* EXERCISE TASK A
Summarize the interview with James Isaiah Boodhoo in two sentences.

Extract of an Interview with
artist
James Isaiah Boodhoo
by Bruce Paddington
as part of the CCA/Banyan Front Gallery Project
6 December 2000
BP: A lot of people have tried to define
what is your style. What is your style?
JIB: I don’t know if I have a style. My
style is a mixture of a few things. I have not consciously set about to doing a
style that is me. People recognize my paintings any way I do them. It’s because
I have a style. They recognize it not only in subject matter, because people
have painted those subject matters before, those subjects. It is not the
location, people have done that before. It is not the kind of people I have in
my paintings, people have done that before and they’re still doing it. It is
something of a combination of things and the way I apply paint, and the colour
I use and the combination. I don’t deliberately sit down and say “I’m going to
make this a bright painting”. It’s my nature, I mean, you can’t keep me down,
if I have to say something I’ll say it.
BP: How do you put down paint
differently from other artists?
JIB: I don’t know. How do you speak
differently from another person? You don’t know, your voice is your voice
(smiles), you’re born with certain physical equipment to speak, and I wish I
had a voice like yours, you know, like so many other people.
BP: But there seems to be a marriage
between figurative and abstract.
JIB: Yes, there’s a fine line in
between, and sometimes the pictures go a little to the figurative, and
sometimes the pictures go a little to the abstract. Like this painting will
turn out to be quite abstract, but it have references to the figure in it, and
it all came about because two weeks ago, or three weeks ago, there was Kartik
in Manzanilla, and it’s the most colourful thing. I mean, it’s like Carnival,
Carnival is colourful, but there is a kind of colourful quality in this thing
that has a conscious putting on of colour. Carnival as they say is colour, so
we consciously put on clothes with colour, costumes or whatever. This is a
thing where these people are on the beach, and the blue grey sea sometimes, the
blue green sea, and the coconut trees, and in the middle of the whole area
flags of all colours, and these people dressed in yellow and red. And they’re
not dressed in yellow and red because they want to impress anybody and I like
that.
BP: So how do you go about doing a
painting?
JIB: Like this one, I had seen this
thing and I thought I would do a number of pieces on this thing. Now, I have
caught myself stuck in painting aspects of Indian life. That only started in
1982 with the Derek Walcott Sadhu of Couva. And when I was painting Sadhu of
Couva, my wife would come and look and say “But why you painting all these
Indian things, you think anybody interested in this thing? Indian people don’t
buy art”, which is true, and I said “Well I don’t know, this is what the thing
says and I want to…”. Look right now I have an Omeros by my bedside, and I have
a feeling I’m going to go into Omeros as a series of paintings, because Walcott
really excites me to paint. I don’t know of any other person, any other writer
who makes me want to paint, and this is not a new thing, this started in 1962
when he published “In a Green Light”. So, I don’t let it worry me, I just
paint. When I’m dead someone will sit down and write something and say “Well
you know, he had this style or he had that style, or he was striving for this
style, or he failed in this style”. That don’t mean no business, I couldn’t
care less.

* RECORDS SHOWN
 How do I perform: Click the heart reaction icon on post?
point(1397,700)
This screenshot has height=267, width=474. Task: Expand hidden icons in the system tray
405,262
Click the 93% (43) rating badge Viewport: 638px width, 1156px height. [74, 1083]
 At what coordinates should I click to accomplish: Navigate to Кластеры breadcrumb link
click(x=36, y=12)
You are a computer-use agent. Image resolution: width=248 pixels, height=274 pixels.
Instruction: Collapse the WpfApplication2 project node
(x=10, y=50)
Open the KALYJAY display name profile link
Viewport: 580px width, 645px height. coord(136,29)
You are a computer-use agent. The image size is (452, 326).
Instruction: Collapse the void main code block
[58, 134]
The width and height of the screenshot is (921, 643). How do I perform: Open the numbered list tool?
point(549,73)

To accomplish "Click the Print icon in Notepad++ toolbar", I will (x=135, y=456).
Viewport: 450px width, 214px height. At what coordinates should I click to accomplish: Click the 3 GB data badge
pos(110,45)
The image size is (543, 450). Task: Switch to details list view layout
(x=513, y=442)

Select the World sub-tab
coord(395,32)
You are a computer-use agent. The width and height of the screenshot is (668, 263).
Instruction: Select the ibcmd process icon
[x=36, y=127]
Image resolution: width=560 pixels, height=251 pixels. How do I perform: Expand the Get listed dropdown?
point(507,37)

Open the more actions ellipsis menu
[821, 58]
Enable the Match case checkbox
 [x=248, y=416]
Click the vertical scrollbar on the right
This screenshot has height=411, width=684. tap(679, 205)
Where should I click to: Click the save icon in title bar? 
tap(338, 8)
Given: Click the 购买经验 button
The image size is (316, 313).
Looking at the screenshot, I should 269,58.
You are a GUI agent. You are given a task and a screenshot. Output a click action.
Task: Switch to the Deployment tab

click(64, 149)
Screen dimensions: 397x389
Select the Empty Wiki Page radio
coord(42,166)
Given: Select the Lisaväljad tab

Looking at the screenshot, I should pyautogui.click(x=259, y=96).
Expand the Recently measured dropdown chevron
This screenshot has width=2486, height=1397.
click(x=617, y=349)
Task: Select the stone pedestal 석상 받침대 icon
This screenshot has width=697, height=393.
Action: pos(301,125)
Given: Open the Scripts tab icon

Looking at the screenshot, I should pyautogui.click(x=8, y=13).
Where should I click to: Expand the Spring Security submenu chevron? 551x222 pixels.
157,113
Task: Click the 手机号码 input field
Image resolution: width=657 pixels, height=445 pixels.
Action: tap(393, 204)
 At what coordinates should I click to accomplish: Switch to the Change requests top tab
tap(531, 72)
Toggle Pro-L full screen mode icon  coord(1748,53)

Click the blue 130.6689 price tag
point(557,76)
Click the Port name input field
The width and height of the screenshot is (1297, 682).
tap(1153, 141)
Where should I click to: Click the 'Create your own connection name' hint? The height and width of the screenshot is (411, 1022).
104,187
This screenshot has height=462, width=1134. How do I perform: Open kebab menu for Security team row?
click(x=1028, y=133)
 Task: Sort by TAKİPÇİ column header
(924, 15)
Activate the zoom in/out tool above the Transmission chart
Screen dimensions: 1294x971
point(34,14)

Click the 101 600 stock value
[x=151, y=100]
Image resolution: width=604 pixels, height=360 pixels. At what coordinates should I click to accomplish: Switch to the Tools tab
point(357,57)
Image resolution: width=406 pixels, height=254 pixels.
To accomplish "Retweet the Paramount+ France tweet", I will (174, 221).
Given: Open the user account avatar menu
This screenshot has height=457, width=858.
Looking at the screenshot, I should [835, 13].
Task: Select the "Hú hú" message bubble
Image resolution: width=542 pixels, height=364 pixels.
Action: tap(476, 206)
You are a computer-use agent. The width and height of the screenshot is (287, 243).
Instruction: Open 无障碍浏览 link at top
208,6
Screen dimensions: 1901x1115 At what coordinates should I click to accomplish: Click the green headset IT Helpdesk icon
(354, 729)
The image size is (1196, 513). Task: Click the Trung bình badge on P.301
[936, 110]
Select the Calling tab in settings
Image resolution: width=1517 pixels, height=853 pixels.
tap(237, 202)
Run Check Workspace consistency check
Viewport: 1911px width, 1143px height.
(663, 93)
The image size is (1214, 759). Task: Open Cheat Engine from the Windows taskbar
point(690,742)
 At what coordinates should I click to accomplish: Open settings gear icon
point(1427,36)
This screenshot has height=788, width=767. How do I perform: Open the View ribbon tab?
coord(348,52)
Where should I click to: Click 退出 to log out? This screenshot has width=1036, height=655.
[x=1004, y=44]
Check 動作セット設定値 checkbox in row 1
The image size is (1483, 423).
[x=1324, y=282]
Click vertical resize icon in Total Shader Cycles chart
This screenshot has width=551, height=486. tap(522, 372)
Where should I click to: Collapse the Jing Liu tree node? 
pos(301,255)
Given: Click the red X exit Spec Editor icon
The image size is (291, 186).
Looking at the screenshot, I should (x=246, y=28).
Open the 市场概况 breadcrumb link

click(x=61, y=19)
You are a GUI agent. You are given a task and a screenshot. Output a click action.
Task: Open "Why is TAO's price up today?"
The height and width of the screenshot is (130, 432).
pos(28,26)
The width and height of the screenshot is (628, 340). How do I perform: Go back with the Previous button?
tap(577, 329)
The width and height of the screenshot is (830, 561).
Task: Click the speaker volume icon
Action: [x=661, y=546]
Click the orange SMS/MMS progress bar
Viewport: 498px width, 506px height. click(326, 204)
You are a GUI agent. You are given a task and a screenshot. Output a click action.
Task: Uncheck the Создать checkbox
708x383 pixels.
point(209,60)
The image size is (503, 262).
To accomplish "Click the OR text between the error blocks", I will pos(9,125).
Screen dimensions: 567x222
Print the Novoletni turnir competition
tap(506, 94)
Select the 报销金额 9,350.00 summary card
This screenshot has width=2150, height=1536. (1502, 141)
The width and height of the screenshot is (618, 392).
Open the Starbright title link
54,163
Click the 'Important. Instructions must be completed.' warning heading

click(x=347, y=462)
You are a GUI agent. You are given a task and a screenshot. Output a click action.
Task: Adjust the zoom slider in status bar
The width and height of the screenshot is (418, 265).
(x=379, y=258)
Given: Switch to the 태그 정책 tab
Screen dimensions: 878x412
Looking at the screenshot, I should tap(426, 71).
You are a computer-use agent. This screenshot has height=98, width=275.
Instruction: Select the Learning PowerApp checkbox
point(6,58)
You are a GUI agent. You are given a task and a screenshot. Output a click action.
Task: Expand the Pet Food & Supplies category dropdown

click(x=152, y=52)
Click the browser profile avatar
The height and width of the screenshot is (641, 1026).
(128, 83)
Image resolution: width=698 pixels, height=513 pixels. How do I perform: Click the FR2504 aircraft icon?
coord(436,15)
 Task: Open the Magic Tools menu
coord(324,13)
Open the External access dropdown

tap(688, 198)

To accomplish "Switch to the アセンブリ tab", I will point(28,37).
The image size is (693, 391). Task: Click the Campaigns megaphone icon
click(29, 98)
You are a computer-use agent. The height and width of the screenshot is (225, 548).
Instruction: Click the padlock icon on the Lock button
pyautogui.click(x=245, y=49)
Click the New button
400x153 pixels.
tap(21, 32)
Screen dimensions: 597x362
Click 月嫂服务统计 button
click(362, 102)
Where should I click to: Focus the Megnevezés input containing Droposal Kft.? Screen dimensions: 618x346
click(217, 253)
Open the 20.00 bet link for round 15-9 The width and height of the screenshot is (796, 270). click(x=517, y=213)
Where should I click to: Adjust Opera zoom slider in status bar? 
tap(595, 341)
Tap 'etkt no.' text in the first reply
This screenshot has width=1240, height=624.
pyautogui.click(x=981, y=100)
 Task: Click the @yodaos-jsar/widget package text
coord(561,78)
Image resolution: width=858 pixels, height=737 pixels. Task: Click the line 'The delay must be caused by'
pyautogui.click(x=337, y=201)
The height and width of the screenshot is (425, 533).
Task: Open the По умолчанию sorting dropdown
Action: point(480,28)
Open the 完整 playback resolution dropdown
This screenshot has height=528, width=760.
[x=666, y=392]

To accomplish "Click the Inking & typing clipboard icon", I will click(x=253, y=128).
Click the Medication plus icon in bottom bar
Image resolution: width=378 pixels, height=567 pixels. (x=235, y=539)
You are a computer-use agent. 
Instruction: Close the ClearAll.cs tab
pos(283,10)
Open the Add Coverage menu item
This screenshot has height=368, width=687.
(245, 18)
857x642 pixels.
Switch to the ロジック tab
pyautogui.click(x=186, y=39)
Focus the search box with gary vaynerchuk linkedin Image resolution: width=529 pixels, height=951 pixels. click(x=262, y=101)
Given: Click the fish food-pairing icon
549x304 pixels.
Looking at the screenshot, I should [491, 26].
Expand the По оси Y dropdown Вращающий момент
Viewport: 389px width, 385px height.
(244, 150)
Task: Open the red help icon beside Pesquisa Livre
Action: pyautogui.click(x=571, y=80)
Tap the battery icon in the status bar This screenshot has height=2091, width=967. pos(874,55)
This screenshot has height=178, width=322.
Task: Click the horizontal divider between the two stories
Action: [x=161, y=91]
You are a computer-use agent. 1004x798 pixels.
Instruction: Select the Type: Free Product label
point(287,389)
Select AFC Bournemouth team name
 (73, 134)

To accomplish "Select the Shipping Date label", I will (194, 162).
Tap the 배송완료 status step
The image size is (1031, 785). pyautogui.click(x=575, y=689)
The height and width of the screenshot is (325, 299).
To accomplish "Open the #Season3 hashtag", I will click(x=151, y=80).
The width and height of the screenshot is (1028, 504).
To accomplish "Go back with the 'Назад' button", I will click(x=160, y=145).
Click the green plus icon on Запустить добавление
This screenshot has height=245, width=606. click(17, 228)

* EXERCISE TASK B
In the entries, from the first line through the line containing "Click the 93%", inclusive, rename "Click" to "Tap" and give those lines again with nothing else changed.

* FULL SOLUTION A
Boodhoo says he has never consciously set out to create a style, yet people recognize his paintings through a combination of the way he applies paint and the color he uses, with his pictures moving along a fine line between the figurative and the abstract. He describes how painting aspects of Indian life began in 1982 with the Derek Walcott Sadhu of Couva, and says Walcott is the only writer who makes him want to paint.

* FULL SOLUTION B
 How do I perform: Tap the heart reaction icon on post?
point(1397,700)
This screenshot has height=267, width=474. Task: Expand hidden icons in the system tray
405,262
Tap the 93% (43) rating badge Viewport: 638px width, 1156px height. [74, 1083]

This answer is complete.